Los dos siguieron viajando a través de un mundo silencioso hasta que por fin, para alivio de Tasslehoff, se oyó un sonido, el sordo retumbo de las aguas violentas de un río que espumeaba y bullía, como ofendido por estar aprisionado entre sus rocosas riberas. Los humanos lo llamaban el río de la Rabia Blanca. Su curso marcaba la frontera septentrional del reino elfo de Qualinesti.
Gerard aflojó la marcha; al girar un recodo de la calzada tuvieron el río a la vista, una ancha corriente espumajosa que saltaba por encima y alrededor de negras rocas, brillantes por la humedad.

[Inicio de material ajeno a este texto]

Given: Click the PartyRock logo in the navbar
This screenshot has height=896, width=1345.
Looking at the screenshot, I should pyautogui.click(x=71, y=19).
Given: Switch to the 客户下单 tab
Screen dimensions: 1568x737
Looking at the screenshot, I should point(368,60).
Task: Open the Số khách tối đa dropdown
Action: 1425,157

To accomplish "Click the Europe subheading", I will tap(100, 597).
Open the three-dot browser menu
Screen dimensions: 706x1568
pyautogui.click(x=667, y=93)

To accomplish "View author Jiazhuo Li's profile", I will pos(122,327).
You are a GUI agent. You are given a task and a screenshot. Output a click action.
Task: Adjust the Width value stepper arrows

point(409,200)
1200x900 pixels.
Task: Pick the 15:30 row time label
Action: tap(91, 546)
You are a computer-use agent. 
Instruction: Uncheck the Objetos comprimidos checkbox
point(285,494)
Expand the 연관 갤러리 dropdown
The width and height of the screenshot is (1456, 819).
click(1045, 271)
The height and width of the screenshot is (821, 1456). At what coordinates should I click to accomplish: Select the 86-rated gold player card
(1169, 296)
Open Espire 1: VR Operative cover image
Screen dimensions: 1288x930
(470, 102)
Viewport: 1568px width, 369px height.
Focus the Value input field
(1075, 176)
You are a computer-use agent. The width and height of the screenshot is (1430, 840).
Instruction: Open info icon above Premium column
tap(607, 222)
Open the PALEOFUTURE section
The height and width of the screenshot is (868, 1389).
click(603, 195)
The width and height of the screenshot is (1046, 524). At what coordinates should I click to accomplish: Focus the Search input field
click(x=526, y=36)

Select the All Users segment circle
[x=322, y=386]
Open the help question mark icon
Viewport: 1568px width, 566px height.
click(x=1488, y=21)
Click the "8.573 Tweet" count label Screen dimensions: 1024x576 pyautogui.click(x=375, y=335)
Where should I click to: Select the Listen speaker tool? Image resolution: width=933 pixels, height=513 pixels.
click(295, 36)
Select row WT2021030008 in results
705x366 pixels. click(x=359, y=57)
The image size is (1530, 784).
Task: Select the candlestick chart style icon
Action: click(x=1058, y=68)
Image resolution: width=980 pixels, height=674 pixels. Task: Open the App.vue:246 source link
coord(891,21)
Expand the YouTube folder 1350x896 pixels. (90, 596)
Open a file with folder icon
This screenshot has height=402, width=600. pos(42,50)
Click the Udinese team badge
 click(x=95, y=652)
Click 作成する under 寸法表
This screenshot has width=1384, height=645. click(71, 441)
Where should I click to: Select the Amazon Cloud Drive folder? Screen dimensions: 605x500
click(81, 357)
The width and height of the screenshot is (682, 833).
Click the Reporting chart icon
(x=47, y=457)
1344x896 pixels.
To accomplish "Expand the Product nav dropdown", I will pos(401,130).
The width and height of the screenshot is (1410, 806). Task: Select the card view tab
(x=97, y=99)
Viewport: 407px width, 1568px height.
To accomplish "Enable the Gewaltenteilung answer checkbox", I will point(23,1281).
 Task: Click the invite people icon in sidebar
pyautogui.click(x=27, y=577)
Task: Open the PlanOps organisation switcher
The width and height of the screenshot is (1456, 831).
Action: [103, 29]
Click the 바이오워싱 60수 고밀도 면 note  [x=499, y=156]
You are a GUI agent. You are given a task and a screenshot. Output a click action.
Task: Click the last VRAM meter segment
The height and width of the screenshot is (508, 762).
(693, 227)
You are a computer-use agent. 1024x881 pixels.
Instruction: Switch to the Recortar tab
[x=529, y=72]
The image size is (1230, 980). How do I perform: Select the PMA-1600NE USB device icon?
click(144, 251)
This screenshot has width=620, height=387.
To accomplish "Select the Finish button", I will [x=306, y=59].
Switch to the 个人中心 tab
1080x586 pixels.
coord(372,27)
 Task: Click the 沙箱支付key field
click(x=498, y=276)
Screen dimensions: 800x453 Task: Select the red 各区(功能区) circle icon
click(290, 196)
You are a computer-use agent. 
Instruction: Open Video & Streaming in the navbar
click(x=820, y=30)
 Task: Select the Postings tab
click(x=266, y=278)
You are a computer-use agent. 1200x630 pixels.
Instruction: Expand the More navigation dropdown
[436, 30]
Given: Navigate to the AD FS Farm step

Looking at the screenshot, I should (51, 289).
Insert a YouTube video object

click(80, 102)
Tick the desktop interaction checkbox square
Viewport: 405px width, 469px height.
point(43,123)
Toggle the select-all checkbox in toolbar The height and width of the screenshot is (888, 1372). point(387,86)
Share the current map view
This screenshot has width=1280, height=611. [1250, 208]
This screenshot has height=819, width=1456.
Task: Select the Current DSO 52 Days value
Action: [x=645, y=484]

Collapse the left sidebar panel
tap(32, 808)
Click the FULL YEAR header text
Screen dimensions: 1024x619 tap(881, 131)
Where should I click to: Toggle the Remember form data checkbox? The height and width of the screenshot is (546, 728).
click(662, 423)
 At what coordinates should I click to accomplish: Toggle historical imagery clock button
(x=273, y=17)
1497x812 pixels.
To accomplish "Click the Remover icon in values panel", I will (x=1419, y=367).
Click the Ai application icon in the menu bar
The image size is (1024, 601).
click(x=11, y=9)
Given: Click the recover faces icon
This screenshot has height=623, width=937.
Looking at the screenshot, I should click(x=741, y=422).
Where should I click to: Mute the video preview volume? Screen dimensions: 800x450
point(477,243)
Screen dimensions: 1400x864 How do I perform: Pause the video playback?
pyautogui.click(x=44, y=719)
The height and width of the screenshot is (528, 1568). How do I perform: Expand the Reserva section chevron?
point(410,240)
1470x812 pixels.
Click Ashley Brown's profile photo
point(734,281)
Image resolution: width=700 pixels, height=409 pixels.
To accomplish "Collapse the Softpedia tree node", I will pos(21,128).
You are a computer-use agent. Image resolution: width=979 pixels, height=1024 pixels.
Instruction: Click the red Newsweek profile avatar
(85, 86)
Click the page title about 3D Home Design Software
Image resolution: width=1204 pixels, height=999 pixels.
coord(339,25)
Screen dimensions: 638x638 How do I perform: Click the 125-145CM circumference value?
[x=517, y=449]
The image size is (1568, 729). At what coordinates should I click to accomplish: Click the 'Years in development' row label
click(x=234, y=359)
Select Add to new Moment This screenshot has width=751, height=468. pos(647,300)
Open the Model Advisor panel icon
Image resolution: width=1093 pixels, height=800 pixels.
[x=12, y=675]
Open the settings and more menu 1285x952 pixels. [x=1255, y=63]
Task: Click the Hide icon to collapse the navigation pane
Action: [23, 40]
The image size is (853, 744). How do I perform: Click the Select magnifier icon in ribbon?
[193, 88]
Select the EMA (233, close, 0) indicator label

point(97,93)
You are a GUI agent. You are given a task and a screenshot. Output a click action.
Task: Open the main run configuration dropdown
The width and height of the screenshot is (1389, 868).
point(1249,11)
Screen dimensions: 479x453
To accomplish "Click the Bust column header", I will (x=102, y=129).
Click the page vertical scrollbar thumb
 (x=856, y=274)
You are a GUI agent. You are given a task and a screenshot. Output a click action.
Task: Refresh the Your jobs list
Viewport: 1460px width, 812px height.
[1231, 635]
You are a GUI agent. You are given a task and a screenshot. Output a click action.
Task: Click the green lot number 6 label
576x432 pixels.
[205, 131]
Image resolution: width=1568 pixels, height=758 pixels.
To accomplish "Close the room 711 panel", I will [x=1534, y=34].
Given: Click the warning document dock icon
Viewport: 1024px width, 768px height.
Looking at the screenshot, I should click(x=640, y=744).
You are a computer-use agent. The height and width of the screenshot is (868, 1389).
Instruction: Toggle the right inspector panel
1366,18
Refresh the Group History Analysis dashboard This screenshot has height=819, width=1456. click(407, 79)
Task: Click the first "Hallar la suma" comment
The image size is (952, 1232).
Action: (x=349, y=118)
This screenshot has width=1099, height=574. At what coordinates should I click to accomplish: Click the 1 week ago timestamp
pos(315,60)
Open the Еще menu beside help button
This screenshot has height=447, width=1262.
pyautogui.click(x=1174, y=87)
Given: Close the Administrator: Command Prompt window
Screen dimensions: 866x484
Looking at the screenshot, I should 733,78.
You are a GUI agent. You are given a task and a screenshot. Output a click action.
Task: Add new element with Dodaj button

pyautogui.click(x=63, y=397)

El día tocaba a su fin y los bosques se envolvían en la oscuridad que anunciaba la noche. Sobre el río seguía habiendo luz y el agua brillaba con el arrebol; merced a su reflejo avistaron a lo lejos un angosto puente que salvaba el río. Una barrera bajada protegía el puente, y los guardias vestían la misma armadura negra que llevaba Gerard.
—¡Ésos son caballeros negros! —exclamó, estupefacto, Tasslehoff.
—¡Baja la voz! —ordenó severamente Gerard. Desmontó, sacó la mordaza que llevaba guardada en el cinturón y se acercó al kender—. Recuerda que el único modo de que podamos ver a tu presunto amigo Palin Majere es que nos dejen pasar.
—Pero ¿por qué hay caballeros negros aquí, en Qualinesti? —preguntó Tas, que habló muy deprisa, antes de que Gerard tuviese tiempo de amordazarlo.
—Beryl gobierna el reino. Esos caballeros son sus supervisores. Hacen cumplir sus leyes y recaudan los impuestos y el tributo que los elfos pagan para seguir con vida.
—Oh, no —se lamentó el kender, que sacudió la cabeza—. Tiene que haber algún error. Los caballeros negros fueron expulsados por las fuerzas combinadas de Porthios y Gilthas, en el año...
Todo lo demás que dijo Tas quedó reducido a unos ruidos ahogados, ya que el caballero le puso la mordaza en la boca y se la ató con un nudo fuerte detrás de la cabeza.
—Sigue diciendo cosas así y ya no tendré que amordazarte. Todo el mundo pensará que estás loco.
—Si me contaras lo que ha pasado, entonces no tendría que hacer preguntas —argumentó Tas, que se había quitado la mordaza.
Gerard, exasperado volvió a ponérsela.